# the right trailer?



## dtwarrow (Oct 26, 2009)

okay... I know with enough effort you can make any trailer work, but I don't have a welder and don't really want to buy a trailer then need to redo it... I figure just buy something that works the first time... Well... changing lights or a tire is ok I guess...
I was looking and found a lot of "V" crossbar trailers but barely any that went strait across... I finally found what I "THINK" I want... Can you guys tell me if I am crazy?

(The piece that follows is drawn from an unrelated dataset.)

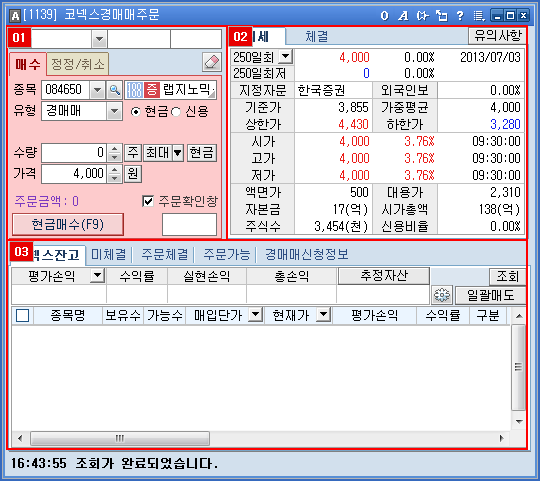540x481 pixels.
Task: Click the O icon in title bar
Action: point(384,15)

1648 foot flat bottom lowe going on here. Will this work?


----------



## Waterwings (Oct 26, 2009)

Hard to tell by the pic, but if the trailer is sound (welds, axle, etc), and the bunks extend the to the rear of the boat, it should work. What size tires are on the trailer? Thinking of overall weight on the trailer, has the boat been modified such as added decks, outboard on the rear, etc?


----------



## dtwarrow (Oct 27, 2009)

Well, I looked at one last might that is a trailer for flat bottom boat, but the guy took bunks off and used flat plywood to haul a water tank around for a year. BIG tires, I think 14 inch... They looked in good condition. Plus it has not been used in water for at least a year so I bet the bearings are in great shape. The winch was removed but he still has it to put back on... Just not going to be a lot of room between the winch and the hitch, maybe 2.5 to 3 feet. I'd rather longer, but it looks like another 14 foot trailer (16 is imposible to find!)... I think I'm going to take it though as it is close by and the one above is 200 MI away...


----------



## lckstckn2smknbrls (Oct 27, 2009)

The trailer I have my Jon boat on was a little short for a 14 footer. When it came time to replace the bunks I made them longer and moved the boat back. I can open the rear doors on the suv now.


----------



## dtwarrow (Oct 29, 2009)

Well, I bought the trailer (not the one in the pic.) I'll post up a pic later. Has 15 inch rims on it. Will need to get 12 inch ans maybe flip the axel over the springs cause it rides super high and I have a Jeep Cherokee, not a truck. 
Lights, bunks, move the winch (that was not on the trailer but is in good condition). get it weighed and I'm good.
I'm sure I can trade the 15 inchers with a friends 12 inch on his flat bed trailer as it is too low in back for his dodge 4x4. both 5 lugs...


----------



## dtwarrow (Oct 30, 2009)

Okay here is the trailer. It's a galvanized tilt trailer that is super light.


----------



## dtwarrow (Oct 30, 2009)

Basically where bunks will be:


----------



## Hydrilla (Nov 5, 2009)

That is a beefy looking trailer, dude. Any progress on it yet?


----------



## dtwarrow (Nov 5, 2009)

Nope. Should get it in usable condition this weekend. Not pained but working.
I'm very excited about this project. Can't wait to get the boat steel flexed in a week (indoors with heat).


----------